This exercise needs the complete data reproduced exactly.

========

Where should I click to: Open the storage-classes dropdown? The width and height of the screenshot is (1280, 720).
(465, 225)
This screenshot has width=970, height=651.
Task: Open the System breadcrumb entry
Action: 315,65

========

◆ **EXERCISE RESULT**
Where should I click to: Open the storage-classes dropdown? The width and height of the screenshot is (1280, 720).
(465, 225)
This screenshot has width=970, height=651.
Task: Open the System breadcrumb entry
Action: 315,65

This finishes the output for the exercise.